## INSTRUCTIONS TO FOLLOW
Only an exact copy of the records, from the line with "Landscaping (97, 2534)" through the last line, is wanted.

EXERCISE INPUT below:

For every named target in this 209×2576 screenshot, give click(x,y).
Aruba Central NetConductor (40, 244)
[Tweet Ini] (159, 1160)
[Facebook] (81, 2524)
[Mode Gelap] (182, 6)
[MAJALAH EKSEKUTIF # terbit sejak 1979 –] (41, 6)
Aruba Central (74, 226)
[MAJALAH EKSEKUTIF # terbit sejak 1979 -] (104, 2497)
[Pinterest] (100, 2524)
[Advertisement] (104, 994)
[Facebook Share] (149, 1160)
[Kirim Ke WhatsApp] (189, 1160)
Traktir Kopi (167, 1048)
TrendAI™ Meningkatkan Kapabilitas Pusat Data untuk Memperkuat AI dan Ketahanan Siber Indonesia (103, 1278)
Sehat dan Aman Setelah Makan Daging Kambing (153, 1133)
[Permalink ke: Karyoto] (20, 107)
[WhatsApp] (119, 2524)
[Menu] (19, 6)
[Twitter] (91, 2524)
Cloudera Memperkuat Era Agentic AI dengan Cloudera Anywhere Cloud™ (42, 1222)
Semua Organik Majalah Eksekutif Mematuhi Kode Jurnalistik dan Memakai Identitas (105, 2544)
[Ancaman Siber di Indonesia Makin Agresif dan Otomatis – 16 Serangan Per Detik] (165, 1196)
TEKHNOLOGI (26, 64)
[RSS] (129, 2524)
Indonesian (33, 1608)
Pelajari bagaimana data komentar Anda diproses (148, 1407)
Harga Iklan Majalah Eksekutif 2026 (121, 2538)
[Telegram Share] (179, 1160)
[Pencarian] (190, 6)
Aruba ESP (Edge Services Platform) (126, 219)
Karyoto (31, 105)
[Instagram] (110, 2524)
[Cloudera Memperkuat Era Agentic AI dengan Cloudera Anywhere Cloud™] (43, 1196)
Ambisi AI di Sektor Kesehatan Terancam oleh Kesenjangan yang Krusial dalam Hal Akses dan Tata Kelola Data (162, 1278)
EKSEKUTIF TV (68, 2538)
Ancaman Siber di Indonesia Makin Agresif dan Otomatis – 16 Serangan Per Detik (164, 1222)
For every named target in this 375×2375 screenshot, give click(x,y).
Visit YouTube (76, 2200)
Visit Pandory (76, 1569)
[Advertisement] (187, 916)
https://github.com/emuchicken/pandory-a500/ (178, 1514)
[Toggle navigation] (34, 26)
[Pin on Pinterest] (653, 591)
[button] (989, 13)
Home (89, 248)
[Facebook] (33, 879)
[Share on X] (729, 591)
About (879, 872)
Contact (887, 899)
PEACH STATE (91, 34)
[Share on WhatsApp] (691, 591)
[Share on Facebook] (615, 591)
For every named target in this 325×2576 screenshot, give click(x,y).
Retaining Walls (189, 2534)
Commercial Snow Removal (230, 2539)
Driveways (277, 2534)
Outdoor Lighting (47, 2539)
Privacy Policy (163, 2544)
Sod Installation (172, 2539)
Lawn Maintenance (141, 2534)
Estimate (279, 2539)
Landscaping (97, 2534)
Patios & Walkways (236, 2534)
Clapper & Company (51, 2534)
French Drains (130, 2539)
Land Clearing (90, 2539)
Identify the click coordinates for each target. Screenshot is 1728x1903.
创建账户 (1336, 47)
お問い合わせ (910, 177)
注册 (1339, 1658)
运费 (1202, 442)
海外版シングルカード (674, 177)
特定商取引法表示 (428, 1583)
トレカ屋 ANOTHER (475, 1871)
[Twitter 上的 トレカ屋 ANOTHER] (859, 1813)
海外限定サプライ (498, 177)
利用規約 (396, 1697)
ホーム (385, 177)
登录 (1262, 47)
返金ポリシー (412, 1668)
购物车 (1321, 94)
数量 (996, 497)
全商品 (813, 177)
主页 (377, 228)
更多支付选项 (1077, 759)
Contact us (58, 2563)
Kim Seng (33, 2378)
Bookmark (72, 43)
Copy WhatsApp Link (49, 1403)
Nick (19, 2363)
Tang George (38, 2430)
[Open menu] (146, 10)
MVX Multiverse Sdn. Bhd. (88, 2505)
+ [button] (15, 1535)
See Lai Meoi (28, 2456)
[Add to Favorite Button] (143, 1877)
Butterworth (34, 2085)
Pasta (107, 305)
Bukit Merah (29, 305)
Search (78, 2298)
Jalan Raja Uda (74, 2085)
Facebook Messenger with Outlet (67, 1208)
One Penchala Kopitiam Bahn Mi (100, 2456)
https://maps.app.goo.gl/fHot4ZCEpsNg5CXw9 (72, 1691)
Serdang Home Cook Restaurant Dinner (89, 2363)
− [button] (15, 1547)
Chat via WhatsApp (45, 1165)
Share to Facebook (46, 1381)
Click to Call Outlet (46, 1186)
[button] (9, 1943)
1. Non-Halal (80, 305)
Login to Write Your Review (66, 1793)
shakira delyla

End of EXERCISE INPUT.

## COMPLETED TASK
Landscaping (97, 2534)
Patios & Walkways (236, 2534)
Clapper & Company (51, 2534)
French Drains (130, 2539)
Land Clearing (90, 2539)
Identify the click coordinates for each target. Screenshot is 1728x1903.
创建账户 (1336, 47)
お問い合わせ (910, 177)
注册 (1339, 1658)
运费 (1202, 442)
海外版シングルカード (674, 177)
特定商取引法表示 (428, 1583)
トレカ屋 ANOTHER (475, 1871)
[Twitter 上的 トレカ屋 ANOTHER] (859, 1813)
海外限定サプライ (498, 177)
利用規約 (396, 1697)
ホーム (385, 177)
登录 (1262, 47)
返金ポリシー (412, 1668)
购物车 (1321, 94)
数量 (996, 497)
全商品 (813, 177)
主页 (377, 228)
更多支付选项 (1077, 759)
Contact us (58, 2563)
Kim Seng (33, 2378)
Bookmark (72, 43)
Copy WhatsApp Link (49, 1403)
Nick (19, 2363)
Tang George (38, 2430)
[Open menu] (146, 10)
MVX Multiverse Sdn. Bhd. (88, 2505)
+ [button] (15, 1535)
See Lai Meoi (28, 2456)
[Add to Favorite Button] (143, 1877)
Butterworth (34, 2085)
Pasta (107, 305)
Bukit Merah (29, 305)
Search (78, 2298)
Jalan Raja Uda (74, 2085)
Facebook Messenger with Outlet (67, 1208)
One Penchala Kopitiam Bahn Mi (100, 2456)
https://maps.app.goo.gl/fHot4ZCEpsNg5CXw9 (72, 1691)
Serdang Home Cook Restaurant Dinner (89, 2363)
− [button] (15, 1547)
Chat via WhatsApp (45, 1165)
Share to Facebook (46, 1381)
Click to Call Outlet (46, 1186)
[button] (9, 1943)
1. Non-Halal (80, 305)
Login to Write Your Review (66, 1793)
shakira delyla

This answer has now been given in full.